About the role

NVIDIA is at the forefront of the AI revolution, and the AIOps department is critical to ensuring our AI-driven data centers operate with unmatched efficiency. We are looking for a visionary, hands-on Software Engineering Manager to lead a team building the next generation of AI-based monitoring and operation platforms.
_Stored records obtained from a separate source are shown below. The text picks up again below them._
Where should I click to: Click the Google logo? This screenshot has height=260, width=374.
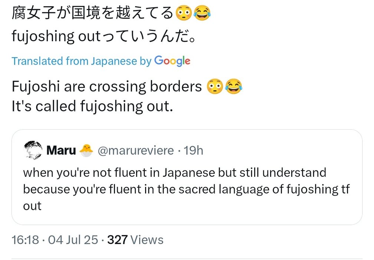172,61
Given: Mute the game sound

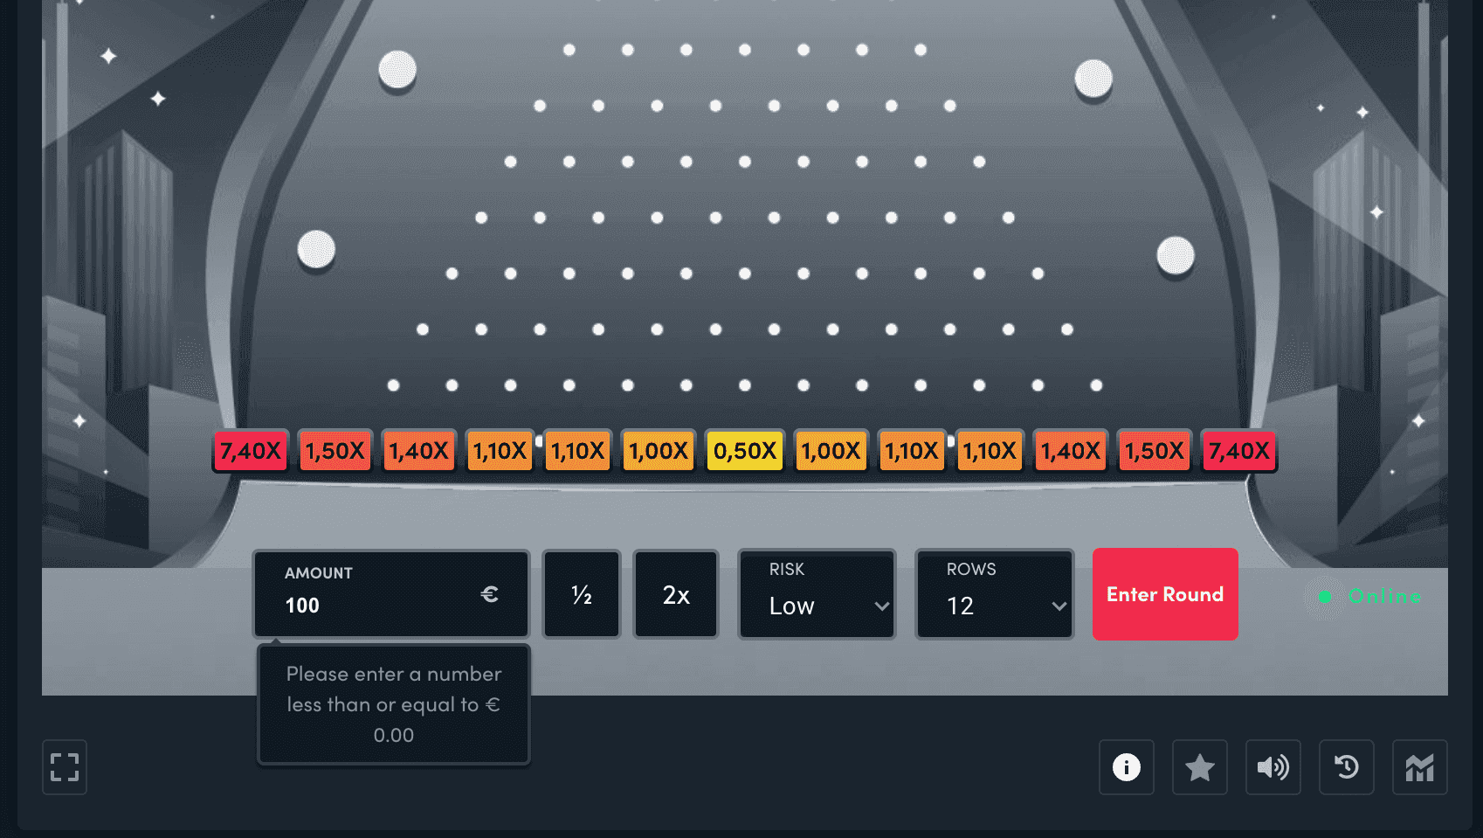Looking at the screenshot, I should click(1273, 767).
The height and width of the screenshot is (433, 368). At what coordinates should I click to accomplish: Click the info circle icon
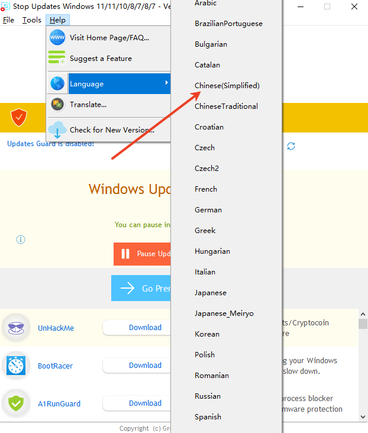click(x=21, y=240)
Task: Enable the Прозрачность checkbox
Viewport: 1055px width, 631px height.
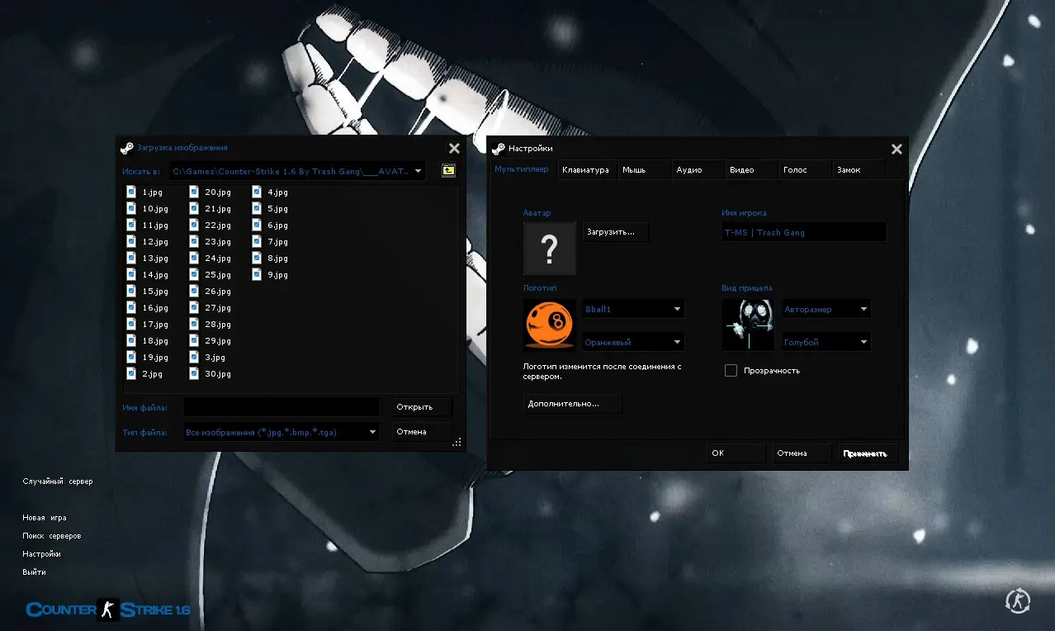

This role focuses on leveraging AI Agents to automate, predict, and optimize data center performance at an internet scale. If you are a resilient leader who excels in fast-paced environments and has a passion for autonomous system operations, we want you on our team.

What You’ll Be Doing:

Strategic Roadmap Development: Define software design and implementation roadmaps for AI-driven operations, ensuring data center availability, resiliency, and performance through autonomous agent-based monitoring.
Innovative AIOps Engineering: Lead the development of tools and proof-of-concepts focused on software-defined operations, utilizing AI agents to automate root cause analysis and proactive remediation.
Scalable Architecture: Build and scale monitoring applications that handle massive telemetry data from AI infrastructure across public, private, and hybrid cloud environments.
Agentic Frameworks: Oversee the integration of LLM-based agents into CI/CD and operational workflows to shift from reactive monitoring to predictive orchestration.
Team Leadership: Actively hire, mentor, and grow a high-performing engineering team, fostering a culture of technical excellence and creative problem-solving.
Customer Engagement: Directly contribute to internal and external customer engagements to align AIOps solutions with real-world data center challenges.

What We Need to See:

BS/MS degree in Computer Science or a related technical field (or equivalent experience).
8+ years of overall software engineering experience, with at least 2+ years in a management or technical lead role.
Domain Expertise: 3+ years of experience in system software engineering for large-scale production systems, with a strong background in Solution Design and Distributed Systems.
Cloud Native Mastery: Deep experience with Docker and Kubernetes orchestration, alongside PaaS or IaaS cloud platforms.
Programming Proficiency: Strong programming skills in Python (essential for AI/ML workflows) and Go.
Operational Intelligence: Extensive knowledge of CI/CD pipelines and automated software-defined operations.
Exceptional written and verbal communication skills to bridge the gap between complex AI logic and operational requirements.

Ways to Stand Out from the Crowd:

AI/ML Background: Experience building or deploying AI Agents (LangChain, AutoGPT) or using ML models for anomaly detection and predictive analytics.
Infrastructure Knowledge: Familiarity with Ethernet switching, networking protocols, or NVIDIA’s hardware stack (GPUs/DPUs).
Control Systems: Experience in developing autonomous systems or closed-loop feedback monitoring tools.
SaaS Background: Proven track record of managing and scaling cloud-based SaaS applications.

Skills & Tags

Aplyr's read

NVIDIA is a pioneering force in GPUs and AI, attracting top talent in engineering and innovation-driven roles across various tech domains.
Synthesized from recent postings & public sources

What's promising

•NVIDIA leads the GPU market, crucial for gaming and AI applications.
•The company invests heavily in AI and deep learning, driving technological advancements.
•NVIDIA's strong market position offers stability and growth opportunities for employees.

What to watch

•High competition in the semiconductor industry can impact market share.
•Rapid technological changes require constant adaptation and learning.
•Intense workload and high expectations may affect work-life balance.

Why NVIDIA

•NVIDIA's GPUs are industry benchmarks in gaming and professional graphics.
•The company's AI research is at the forefront of deep learning innovation.
•NVIDIA's culture emphasizes cutting-edge technology and engineering excellence.

Aplyr’s read is generated by AI from public sources. Was it useful?

About NVIDIA

NVIDIA

nvidia.com

View company

NVIDIA is a leading technology company known for its graphics processing units (GPUs) for gaming and professional markets, as well as its advancements in artificial intelligence and deep learning.